* BEGIN ROWS *
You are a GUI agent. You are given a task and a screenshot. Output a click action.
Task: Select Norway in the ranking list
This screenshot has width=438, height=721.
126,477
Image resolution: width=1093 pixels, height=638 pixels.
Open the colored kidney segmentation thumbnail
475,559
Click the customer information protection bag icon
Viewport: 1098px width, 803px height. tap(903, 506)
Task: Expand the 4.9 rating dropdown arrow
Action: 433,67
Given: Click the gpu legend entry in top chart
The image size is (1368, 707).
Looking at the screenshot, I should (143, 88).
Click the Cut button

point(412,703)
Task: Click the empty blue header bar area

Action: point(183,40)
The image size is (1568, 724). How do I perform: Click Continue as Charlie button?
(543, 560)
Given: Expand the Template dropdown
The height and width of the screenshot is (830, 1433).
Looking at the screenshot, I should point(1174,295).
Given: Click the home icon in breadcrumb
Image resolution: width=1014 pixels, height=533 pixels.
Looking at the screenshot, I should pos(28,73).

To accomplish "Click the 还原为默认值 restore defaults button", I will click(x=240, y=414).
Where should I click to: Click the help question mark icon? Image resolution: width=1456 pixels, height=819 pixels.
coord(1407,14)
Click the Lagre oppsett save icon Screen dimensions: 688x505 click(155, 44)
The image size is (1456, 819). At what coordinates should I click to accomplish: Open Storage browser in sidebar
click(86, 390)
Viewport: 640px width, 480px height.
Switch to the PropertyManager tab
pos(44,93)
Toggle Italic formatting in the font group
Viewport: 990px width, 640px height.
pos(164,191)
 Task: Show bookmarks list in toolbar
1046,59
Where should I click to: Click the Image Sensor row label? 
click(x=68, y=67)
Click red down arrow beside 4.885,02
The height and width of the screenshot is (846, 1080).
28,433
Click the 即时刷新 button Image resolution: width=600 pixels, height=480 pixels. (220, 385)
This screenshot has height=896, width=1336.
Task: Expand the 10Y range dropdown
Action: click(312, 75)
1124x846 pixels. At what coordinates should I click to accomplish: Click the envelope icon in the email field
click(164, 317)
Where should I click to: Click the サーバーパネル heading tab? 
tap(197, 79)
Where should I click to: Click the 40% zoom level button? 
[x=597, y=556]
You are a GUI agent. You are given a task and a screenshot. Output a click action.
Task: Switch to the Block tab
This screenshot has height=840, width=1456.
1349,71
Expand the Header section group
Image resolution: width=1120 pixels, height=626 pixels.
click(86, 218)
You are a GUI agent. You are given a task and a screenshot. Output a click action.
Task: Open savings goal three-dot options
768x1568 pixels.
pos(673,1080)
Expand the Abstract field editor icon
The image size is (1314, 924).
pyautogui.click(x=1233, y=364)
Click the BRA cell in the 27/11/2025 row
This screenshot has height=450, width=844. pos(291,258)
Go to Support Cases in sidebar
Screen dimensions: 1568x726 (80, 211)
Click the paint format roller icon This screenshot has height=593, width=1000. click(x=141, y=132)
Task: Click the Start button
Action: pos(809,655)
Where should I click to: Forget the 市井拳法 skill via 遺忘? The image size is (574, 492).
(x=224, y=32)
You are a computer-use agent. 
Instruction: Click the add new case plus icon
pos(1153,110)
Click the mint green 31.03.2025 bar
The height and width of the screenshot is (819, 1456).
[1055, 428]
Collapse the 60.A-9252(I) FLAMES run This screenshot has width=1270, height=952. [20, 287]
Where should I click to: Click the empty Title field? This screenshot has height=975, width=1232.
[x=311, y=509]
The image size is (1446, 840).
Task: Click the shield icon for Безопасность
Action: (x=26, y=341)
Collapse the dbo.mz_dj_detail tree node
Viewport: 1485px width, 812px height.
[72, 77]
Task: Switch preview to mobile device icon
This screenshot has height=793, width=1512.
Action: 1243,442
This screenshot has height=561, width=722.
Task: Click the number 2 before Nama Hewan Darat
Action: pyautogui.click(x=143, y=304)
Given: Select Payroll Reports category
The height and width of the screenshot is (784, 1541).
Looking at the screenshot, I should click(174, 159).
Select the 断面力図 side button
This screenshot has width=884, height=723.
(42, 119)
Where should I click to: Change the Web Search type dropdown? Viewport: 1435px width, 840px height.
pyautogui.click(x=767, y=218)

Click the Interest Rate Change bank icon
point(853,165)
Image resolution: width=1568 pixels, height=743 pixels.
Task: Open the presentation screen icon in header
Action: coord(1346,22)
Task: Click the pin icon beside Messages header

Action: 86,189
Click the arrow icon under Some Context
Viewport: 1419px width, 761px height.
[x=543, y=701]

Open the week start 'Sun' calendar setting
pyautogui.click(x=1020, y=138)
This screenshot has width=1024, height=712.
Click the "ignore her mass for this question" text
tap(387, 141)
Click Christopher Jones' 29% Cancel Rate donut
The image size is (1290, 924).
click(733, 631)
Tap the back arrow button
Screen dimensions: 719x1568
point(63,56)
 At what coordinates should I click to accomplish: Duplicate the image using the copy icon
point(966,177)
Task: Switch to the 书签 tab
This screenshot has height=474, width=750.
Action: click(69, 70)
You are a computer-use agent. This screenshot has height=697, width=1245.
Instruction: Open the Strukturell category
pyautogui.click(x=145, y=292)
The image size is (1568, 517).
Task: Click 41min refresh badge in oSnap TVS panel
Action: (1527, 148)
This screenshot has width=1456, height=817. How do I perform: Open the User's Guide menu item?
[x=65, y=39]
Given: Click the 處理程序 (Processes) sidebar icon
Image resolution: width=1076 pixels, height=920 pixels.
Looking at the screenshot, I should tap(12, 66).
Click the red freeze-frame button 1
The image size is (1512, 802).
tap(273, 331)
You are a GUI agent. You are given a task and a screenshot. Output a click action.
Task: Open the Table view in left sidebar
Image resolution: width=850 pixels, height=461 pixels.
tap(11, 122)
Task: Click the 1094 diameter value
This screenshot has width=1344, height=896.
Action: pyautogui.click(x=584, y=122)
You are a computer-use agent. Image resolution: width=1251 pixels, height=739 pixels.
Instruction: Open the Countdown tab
* END ROWS *
_PROBLEM DETAILS_:
Extract every line of the items above, reproducing each one character for character and in its original order.

_SOLUTION TO THIS EXERCISE_:
You are a GUI agent. You are given a task and a screenshot. Output a click action.
Task: Select Norway in the ranking list
This screenshot has width=438, height=721.
126,477
Image resolution: width=1093 pixels, height=638 pixels.
Open the colored kidney segmentation thumbnail
475,559
Click the customer information protection bag icon
Viewport: 1098px width, 803px height. tap(903, 506)
Task: Expand the 4.9 rating dropdown arrow
Action: 433,67
Given: Click the gpu legend entry in top chart
The image size is (1368, 707).
Looking at the screenshot, I should (143, 88).
Click the Cut button

point(412,703)
Task: Click the empty blue header bar area

Action: point(183,40)
The image size is (1568, 724). How do I perform: Click Continue as Charlie button?
(543, 560)
Given: Expand the Template dropdown
The height and width of the screenshot is (830, 1433).
Looking at the screenshot, I should point(1174,295).
Given: Click the home icon in breadcrumb
Image resolution: width=1014 pixels, height=533 pixels.
Looking at the screenshot, I should pos(28,73).

To accomplish "Click the 还原为默认值 restore defaults button", I will click(x=240, y=414).
Where should I click to: Click the help question mark icon? Image resolution: width=1456 pixels, height=819 pixels.
coord(1407,14)
Click the Lagre oppsett save icon Screen dimensions: 688x505 click(155, 44)
The image size is (1456, 819). At what coordinates should I click to accomplish: Open Storage browser in sidebar
click(86, 390)
Viewport: 640px width, 480px height.
Switch to the PropertyManager tab
pos(44,93)
Toggle Italic formatting in the font group
Viewport: 990px width, 640px height.
pos(164,191)
 Task: Show bookmarks list in toolbar
1046,59
Where should I click to: Click the Image Sensor row label? 
click(x=68, y=67)
Click red down arrow beside 4.885,02
The height and width of the screenshot is (846, 1080).
28,433
Click the 即时刷新 button Image resolution: width=600 pixels, height=480 pixels. (220, 385)
This screenshot has height=896, width=1336.
Task: Expand the 10Y range dropdown
Action: click(312, 75)
1124x846 pixels. At what coordinates should I click to accomplish: Click the envelope icon in the email field
click(164, 317)
Where should I click to: Click the サーバーパネル heading tab? 
tap(197, 79)
Where should I click to: Click the 40% zoom level button? 
[x=597, y=556]
You are a GUI agent. You are given a task and a screenshot. Output a click action.
Task: Switch to the Block tab
This screenshot has height=840, width=1456.
1349,71
Expand the Header section group
Image resolution: width=1120 pixels, height=626 pixels.
click(86, 218)
You are a GUI agent. You are given a task and a screenshot. Output a click action.
Task: Open savings goal three-dot options
768x1568 pixels.
pos(673,1080)
Expand the Abstract field editor icon
The image size is (1314, 924).
pyautogui.click(x=1233, y=364)
Click the BRA cell in the 27/11/2025 row
This screenshot has height=450, width=844. pos(291,258)
Go to Support Cases in sidebar
Screen dimensions: 1568x726 (80, 211)
Click the paint format roller icon This screenshot has height=593, width=1000. click(x=141, y=132)
Task: Click the Start button
Action: pos(809,655)
Where should I click to: Forget the 市井拳法 skill via 遺忘? The image size is (574, 492).
(x=224, y=32)
You are a computer-use agent. 
Instruction: Click the add new case plus icon
pos(1153,110)
Click the mint green 31.03.2025 bar
The height and width of the screenshot is (819, 1456).
[1055, 428]
Collapse the 60.A-9252(I) FLAMES run This screenshot has width=1270, height=952. [20, 287]
Where should I click to: Click the empty Title field? This screenshot has height=975, width=1232.
[x=311, y=509]
The image size is (1446, 840).
Task: Click the shield icon for Безопасность
Action: (x=26, y=341)
Collapse the dbo.mz_dj_detail tree node
Viewport: 1485px width, 812px height.
[72, 77]
Task: Switch preview to mobile device icon
This screenshot has height=793, width=1512.
Action: 1243,442
This screenshot has height=561, width=722.
Task: Click the number 2 before Nama Hewan Darat
Action: pyautogui.click(x=143, y=304)
Given: Select Payroll Reports category
The height and width of the screenshot is (784, 1541).
Looking at the screenshot, I should click(174, 159).
Select the 断面力図 side button
This screenshot has width=884, height=723.
(42, 119)
Where should I click to: Change the Web Search type dropdown? Viewport: 1435px width, 840px height.
pyautogui.click(x=767, y=218)

Click the Interest Rate Change bank icon
point(853,165)
Image resolution: width=1568 pixels, height=743 pixels.
Task: Open the presentation screen icon in header
Action: coord(1346,22)
Task: Click the pin icon beside Messages header

Action: 86,189
Click the arrow icon under Some Context
Viewport: 1419px width, 761px height.
[x=543, y=701]

Open the week start 'Sun' calendar setting
pyautogui.click(x=1020, y=138)
This screenshot has width=1024, height=712.
Click the "ignore her mass for this question" text
tap(387, 141)
Click Christopher Jones' 29% Cancel Rate donut
The image size is (1290, 924).
click(733, 631)
Tap the back arrow button
Screen dimensions: 719x1568
point(63,56)
 At what coordinates should I click to accomplish: Duplicate the image using the copy icon
point(966,177)
Task: Switch to the 书签 tab
This screenshot has height=474, width=750.
Action: click(69, 70)
You are a computer-use agent. This screenshot has height=697, width=1245.
Instruction: Open the Strukturell category
pyautogui.click(x=145, y=292)
The image size is (1568, 517).
Task: Click 41min refresh badge in oSnap TVS panel
Action: (1527, 148)
This screenshot has width=1456, height=817. How do I perform: Open the User's Guide menu item?
[x=65, y=39]
Given: Click the 處理程序 (Processes) sidebar icon
Image resolution: width=1076 pixels, height=920 pixels.
Looking at the screenshot, I should tap(12, 66).
Click the red freeze-frame button 1
The image size is (1512, 802).
tap(273, 331)
You are a GUI agent. You are given a task and a screenshot. Output a click action.
Task: Open the Table view in left sidebar
Image resolution: width=850 pixels, height=461 pixels.
tap(11, 122)
Task: Click the 1094 diameter value
This screenshot has width=1344, height=896.
Action: pyautogui.click(x=584, y=122)
You are a computer-use agent. Image resolution: width=1251 pixels, height=739 pixels.
Instruction: Open the Countdown tab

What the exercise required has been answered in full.